Alkisah ada seorang minang merantau ke Jakarta.
Ia memulai usahanya dari kecil dan terus bertumbuh hingga
perusahaannya beranak pinak.
Namun, ia tetap menjalankan bisnisnya dengan sangat
sederhana :
Uang masuk di simpan nya di toples, Uang untuk pembayaran
disimpan nya di kaleng biskuit.
Suatu hari, anaknya yang baru lulus sekolah bisnis dari
Harvard University bertanya,
“Ayah ini kuno amat, sih. Bagaimana ayah bisa mengelola
perusahaan dengan cara tradisional seperti itu? Bagaimana Ayah tau keuntungan
perusahaan Ayah?”
Sambil mengunyah sate padang sang Ayah menjawab,
“Anakku, ketika pertama kali Ayah datang ke jakarta, aku tak
punya apa-apa, kecuali baju dan celana yang aku pakai. Sekarang, kakak
pertamamu sudah menjadi pengusaha sukse. Kakak keduamu sudah menjadi Dokter Spesialis
Jantung. Sementara Adikmu masih kuliah di Oxford University. Dan kamu baru
lulus dari salah satu Sekolah Bisnis terbaik di dunia.”
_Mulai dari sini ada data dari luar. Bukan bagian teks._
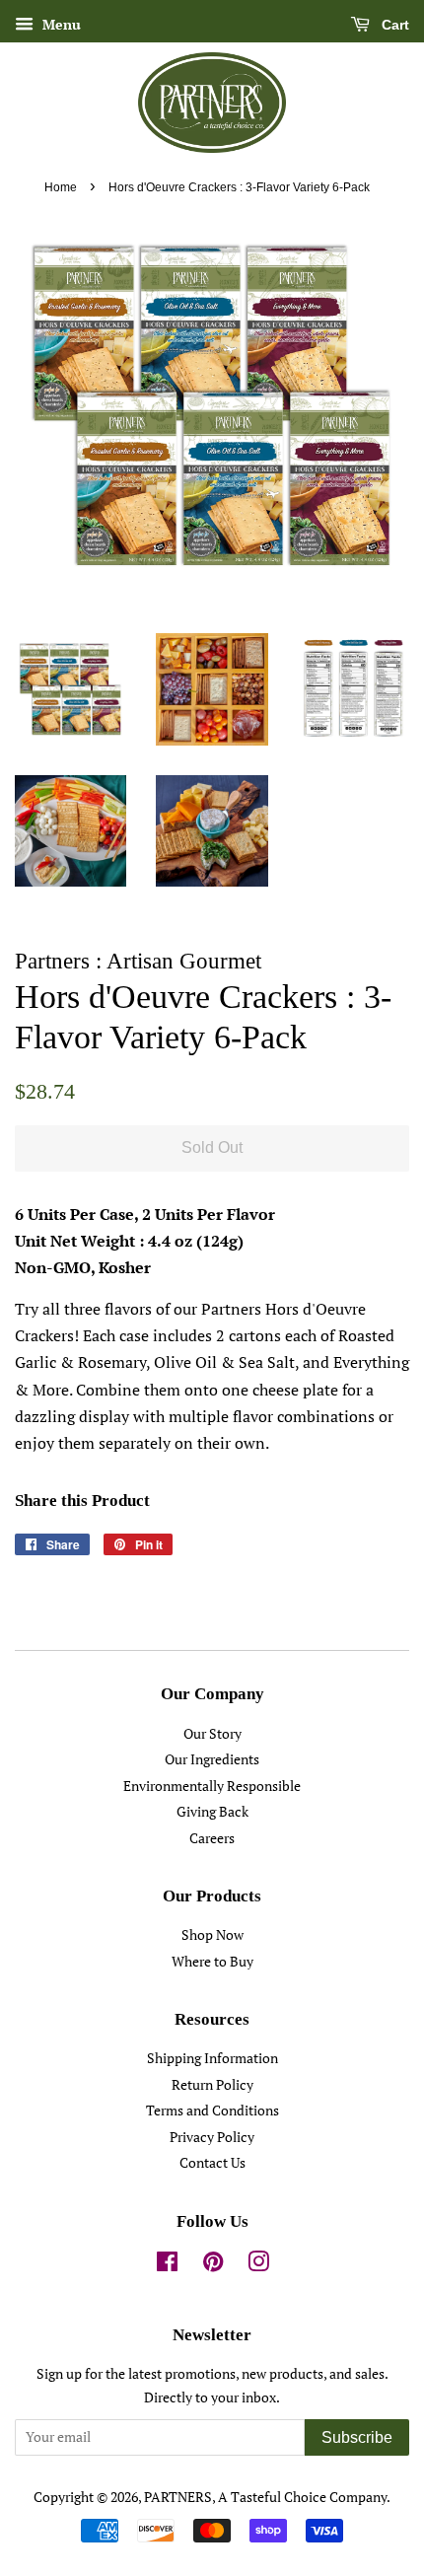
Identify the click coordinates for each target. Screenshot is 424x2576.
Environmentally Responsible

“Aku tau Ayah, Tapi...” sela sang anak,
Ayah pun terus melanjutkan penjelasannya,
“ Aku dan Ibumu setiap tahun Umroh. Kami tinggal di
perumahan mewah. Kami pakai mobil yang bergengsi keluaran terbaru. Perusahaan Ayah
terus bertambah. Perlu kamu catat, Ayah dan Ibumu tidak punya hutang sama
sekali. Jadi, sekarang kamu jumlahkan yang Ayah sebut tadi, kemudian kurangi
dengan jumlah harga baju dan celana ayah dulu, maka itulah keuntungan yang kita
dapat selama ini.......”
[hening]
***
Pesan Moral Dari cerita ini adalah, Jangan pernah
menyepelekan satu aktifitas kecil /sederhana kita, bisa jadi, setidaknya
aktifitas kecil yang kita buat mampu berubah menjadi sebuah efek yang sangat besar bagi kehidupan kita kedepannya.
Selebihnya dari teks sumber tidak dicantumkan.